AIM:
Can you return each of the rows below word for word, omitting the pictures?

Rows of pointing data
※ ※ ※

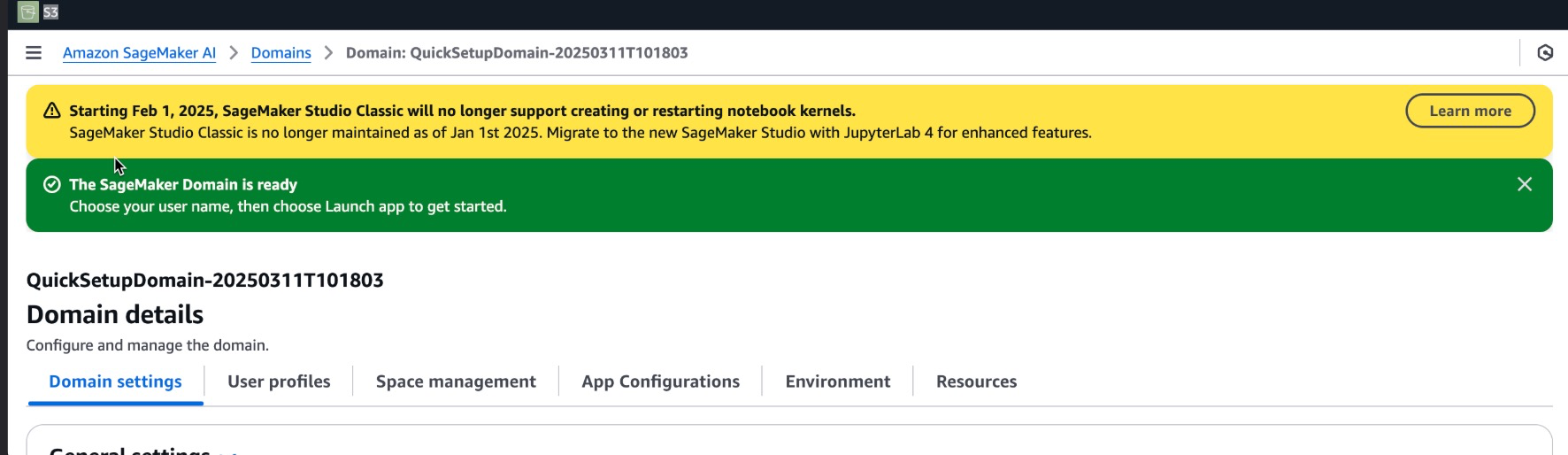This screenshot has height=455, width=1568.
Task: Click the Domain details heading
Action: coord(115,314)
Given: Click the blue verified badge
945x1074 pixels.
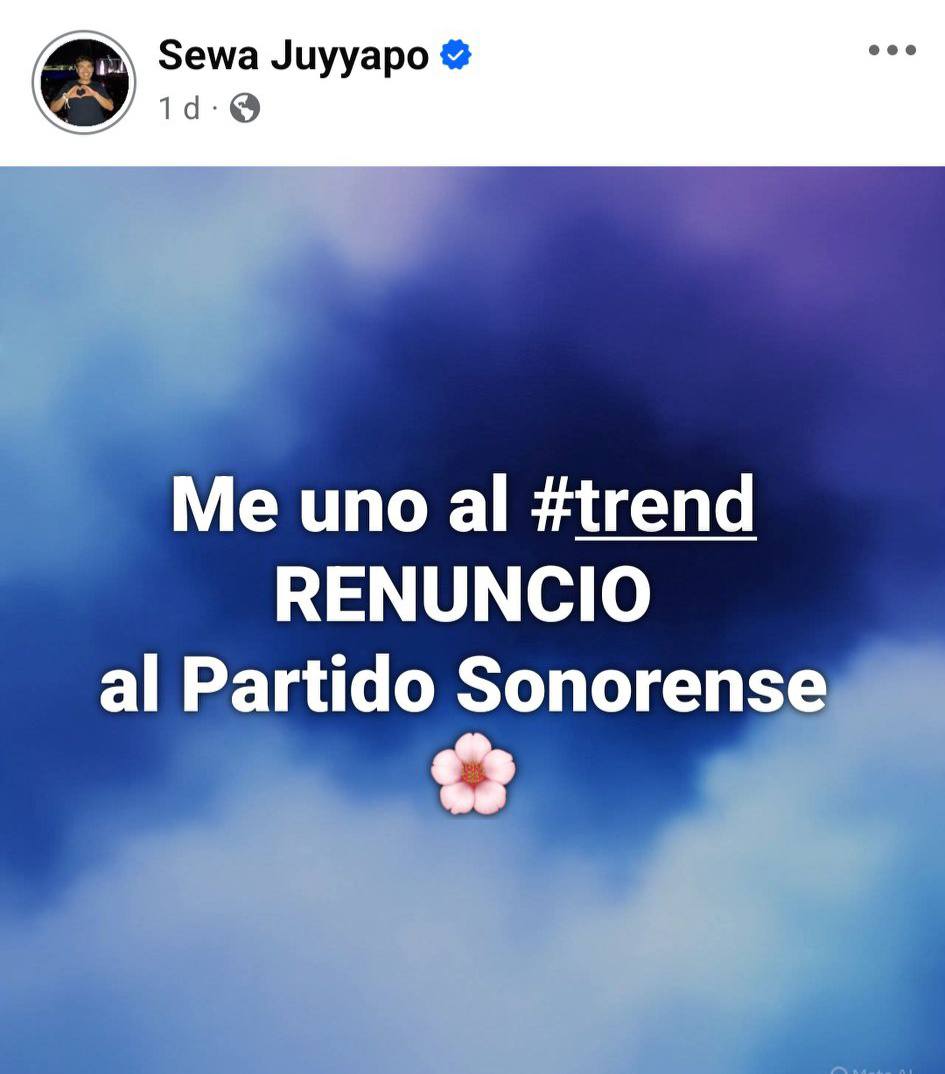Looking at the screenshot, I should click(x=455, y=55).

※ ※ ※

OUTPUT:
This screenshot has height=455, width=1568.
Task: Click the Domain details heading
Action: coord(115,314)
Given: Click the blue verified badge
945x1074 pixels.
Looking at the screenshot, I should click(x=455, y=55).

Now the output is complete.